THE PROBLEM
Rewrite the items from the line with "Where should I click to: Close" to the line with "pos(950,427)", changing "screenshot" to "screen capture" and keeping everything else the same. Leave the pictures out of your answer.

RECORDS SUPPLIED
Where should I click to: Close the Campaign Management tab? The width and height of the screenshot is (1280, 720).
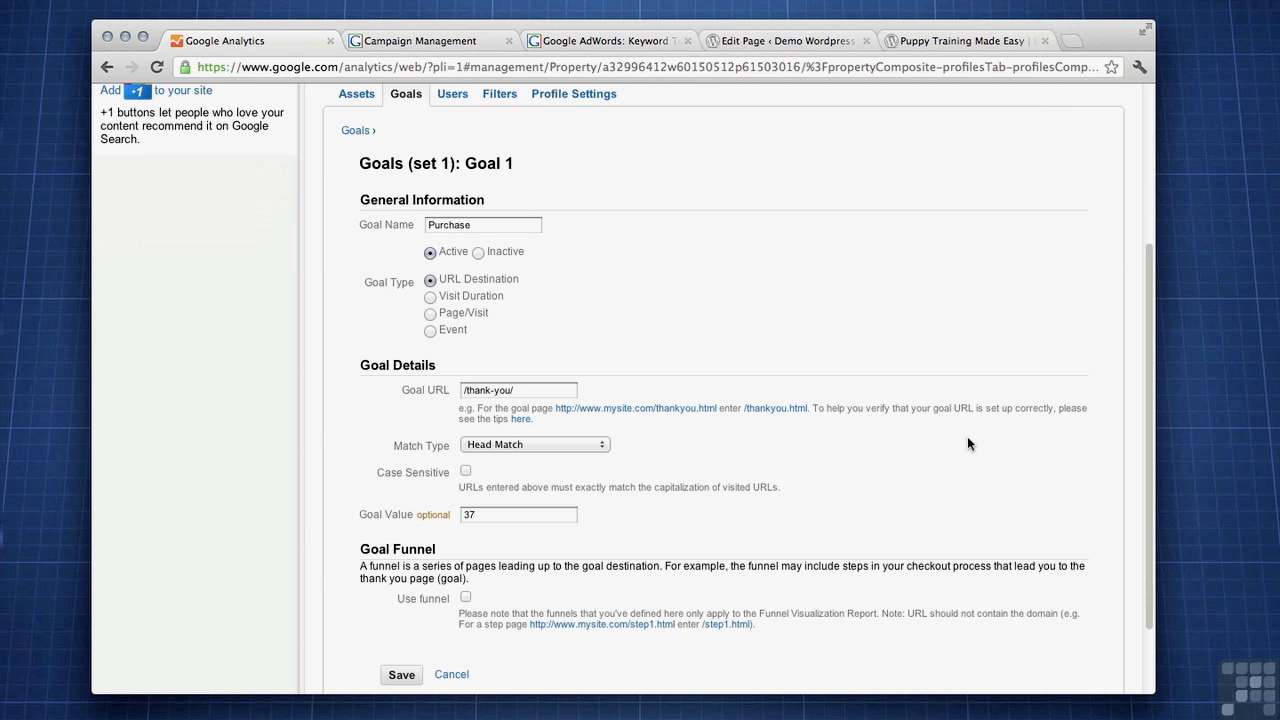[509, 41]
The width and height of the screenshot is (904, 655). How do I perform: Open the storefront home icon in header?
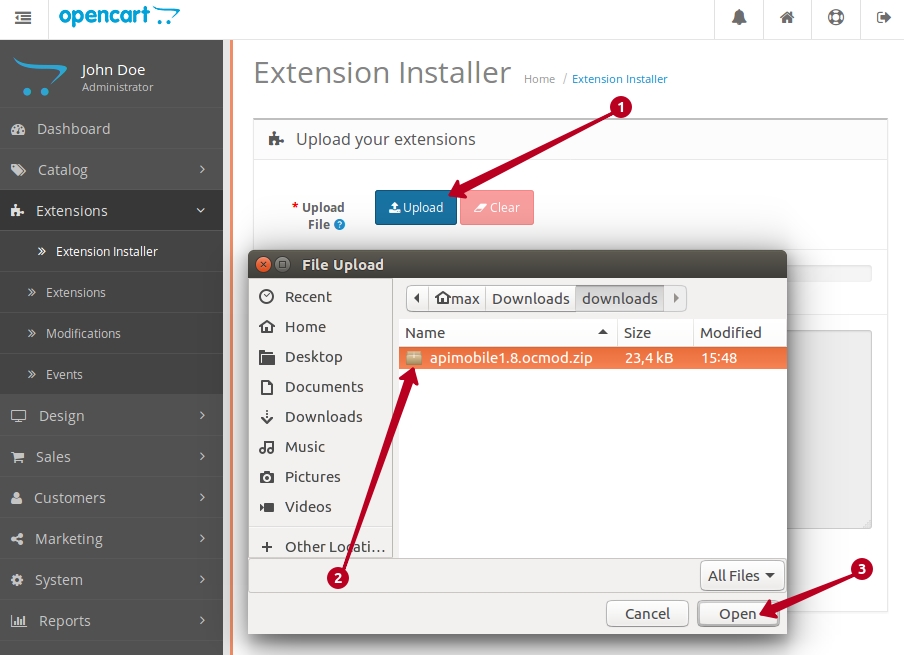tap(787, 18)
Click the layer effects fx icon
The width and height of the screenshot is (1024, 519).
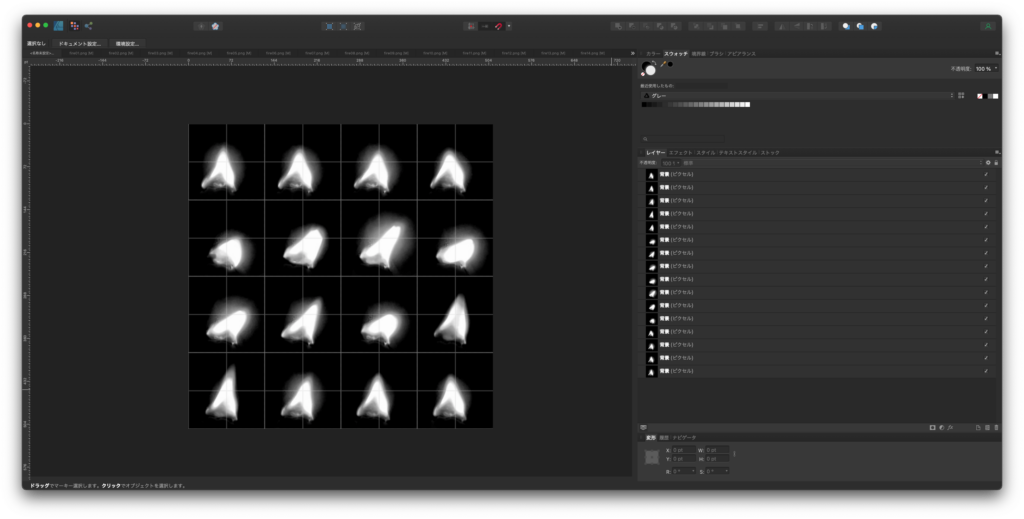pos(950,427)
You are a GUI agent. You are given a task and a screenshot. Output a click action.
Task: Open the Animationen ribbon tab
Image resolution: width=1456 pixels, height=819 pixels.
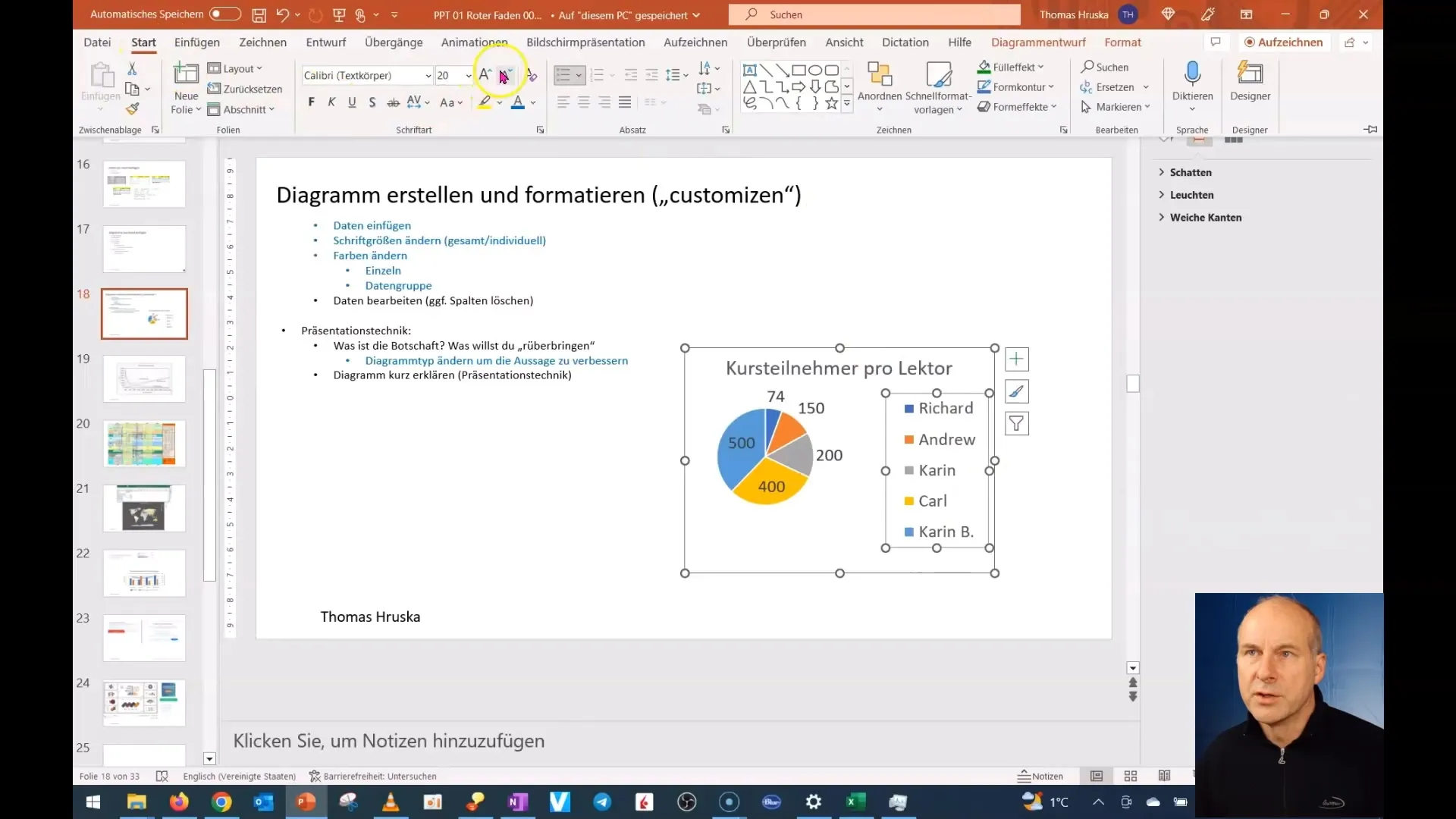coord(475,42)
* * *
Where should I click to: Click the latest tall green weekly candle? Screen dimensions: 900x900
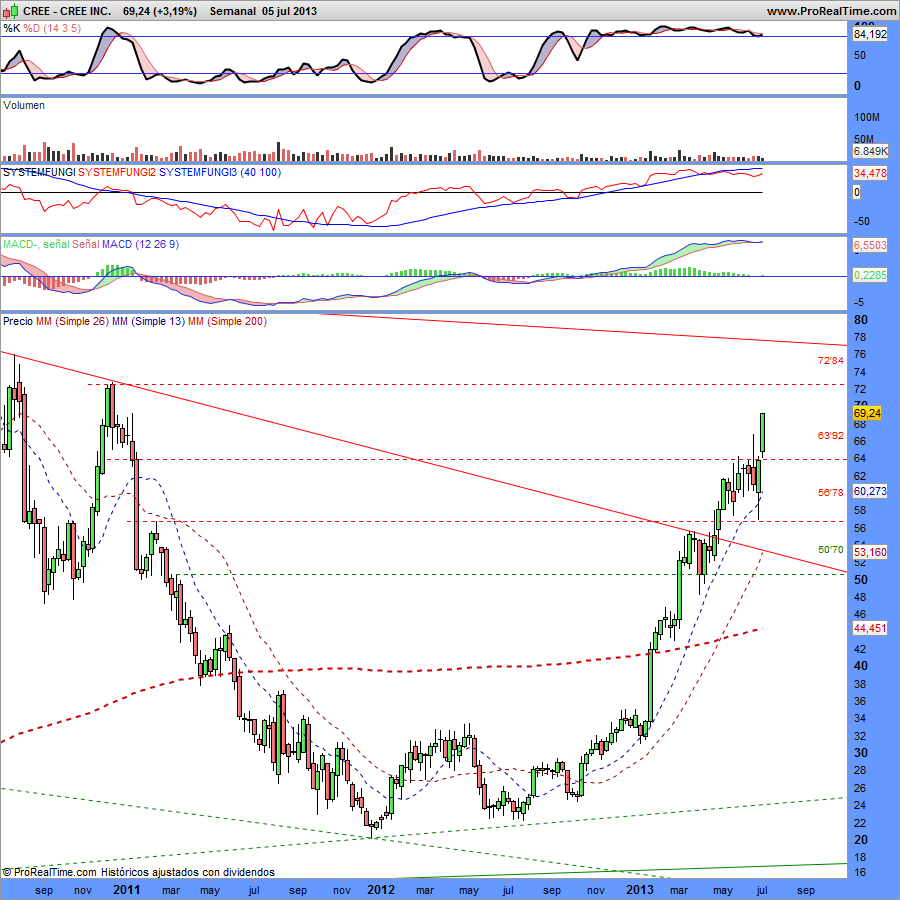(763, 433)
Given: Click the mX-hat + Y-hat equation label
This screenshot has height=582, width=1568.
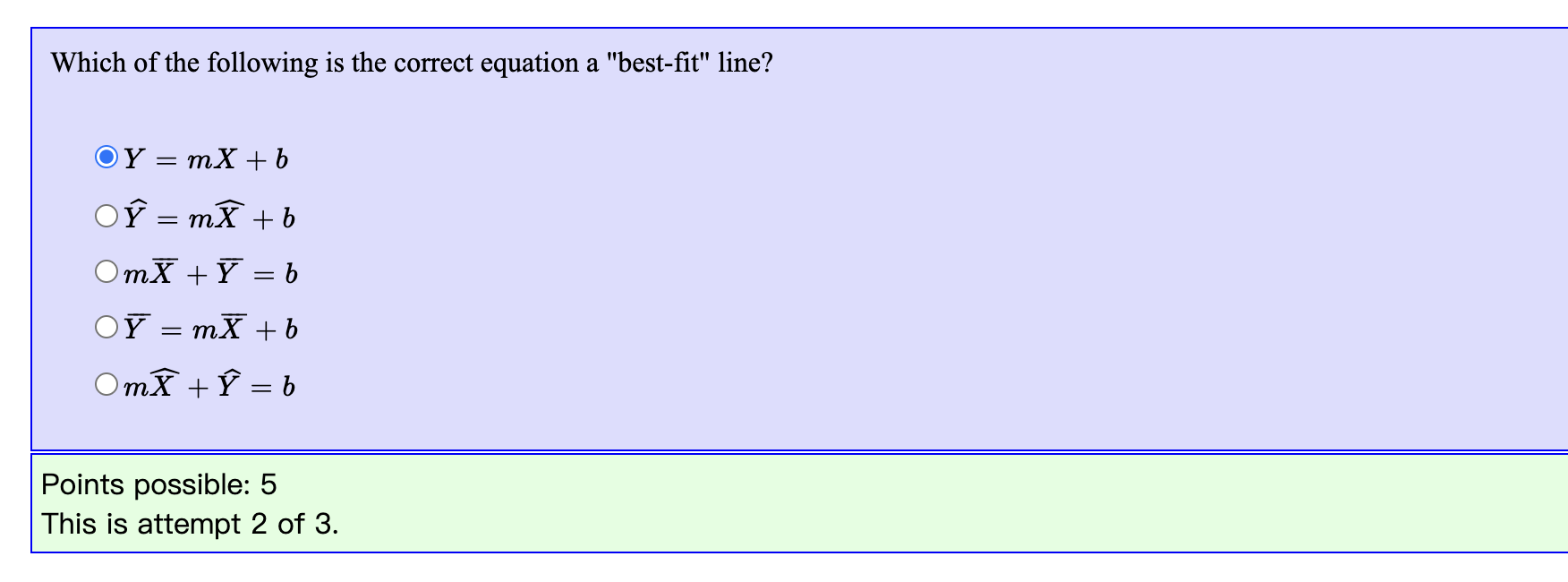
* * *
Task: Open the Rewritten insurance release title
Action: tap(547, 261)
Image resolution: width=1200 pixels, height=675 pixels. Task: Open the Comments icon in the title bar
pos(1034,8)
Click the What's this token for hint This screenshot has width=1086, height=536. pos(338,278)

ANSWER TO THE PROBLEM
Where should I click to: Close the Campaign Management tab? The width and height of the screen capture is (1280, 720).
[509, 41]
The width and height of the screen capture is (904, 655). How do I perform: Open the storefront home icon in header?
tap(787, 18)
Click the layer effects fx icon
The width and height of the screen capture is (1024, 519).
pos(950,427)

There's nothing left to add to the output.